Ein schwacher Handelstag in Europa: Der DAX verliert deutlich 2,8 % auf 22.839 Punkte, auch der Euro Stoxx 50 gibt 2,1 % nach. Belastend wirkt vor allem die Eskalation im Iran-Konflikt mit Angriffen auf Energieanlagen, berichtet Reuters.
Auch die Geldpolitik rückt in den Fokus: Die US-Notenbank hat die Zinsen zwar unverändert gelassen, signalisiert aber weiterhin Zurückhaltung bei Zinssenkungen. EZB und Bank of England bleiben ebenfalls vorsichtig und schließen weitere Zinsschritte nicht aus, so Bloomberg.

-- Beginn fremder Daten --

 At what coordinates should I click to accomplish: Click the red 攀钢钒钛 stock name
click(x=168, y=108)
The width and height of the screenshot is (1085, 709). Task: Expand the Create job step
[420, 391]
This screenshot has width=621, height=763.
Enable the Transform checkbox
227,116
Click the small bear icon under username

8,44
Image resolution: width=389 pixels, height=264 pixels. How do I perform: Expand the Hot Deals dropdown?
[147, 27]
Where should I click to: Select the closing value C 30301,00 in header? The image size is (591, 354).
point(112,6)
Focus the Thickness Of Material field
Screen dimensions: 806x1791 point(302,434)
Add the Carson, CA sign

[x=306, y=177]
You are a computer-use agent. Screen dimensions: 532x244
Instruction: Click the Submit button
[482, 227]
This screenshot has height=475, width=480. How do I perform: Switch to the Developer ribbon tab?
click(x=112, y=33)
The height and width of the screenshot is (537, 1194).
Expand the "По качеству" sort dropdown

Bei den Einzelwerten in Deutschland steht Vonovia stark unter Druck und verliert über 12 % auf 21,61 Euro.
(Vonovia)
Steigende Zinsen belasten besonders Immobilienwerte, berichtet Reuters. Auch Lanxess fällt um rund 11,5 % auf 11,82 Euro nach einem schwächeren Ausblick, so Bloomberg.
(Lanxess)
Gegen den Trend legt United Internet um 2,8 % auf 26,58 Euro zu.
(United Internet)
Der Blick in die USA zeigt ebenfalls Verluste: Der S&P 500 gibt 0,8 % ab, der Nasdaq 100 verliert rund 0,9 %. Belastend bleibt der Anstieg der Ölpreise infolge des Konflikts, so Bloomberg.
Auch in Asien ging es klar nach unten: Der Nikkei verliert 3,4 %, der Hang Seng rund 2 %.
Am Rohstoffmarkt steigt Brent-Öl auf rund 108 Dollar je Barrel. Silber fällt deutlich um über 5 %. Bitcoin gibt ebenfalls nach und notiert rund 2,3 % tiefer bei etwa 69.600 Dollar.
Fazit: Geopolitik und Inflation dominieren das Geschehen – steigende Energiepreise setzen die Aktienmärkte weltweit spürbar unter Druck.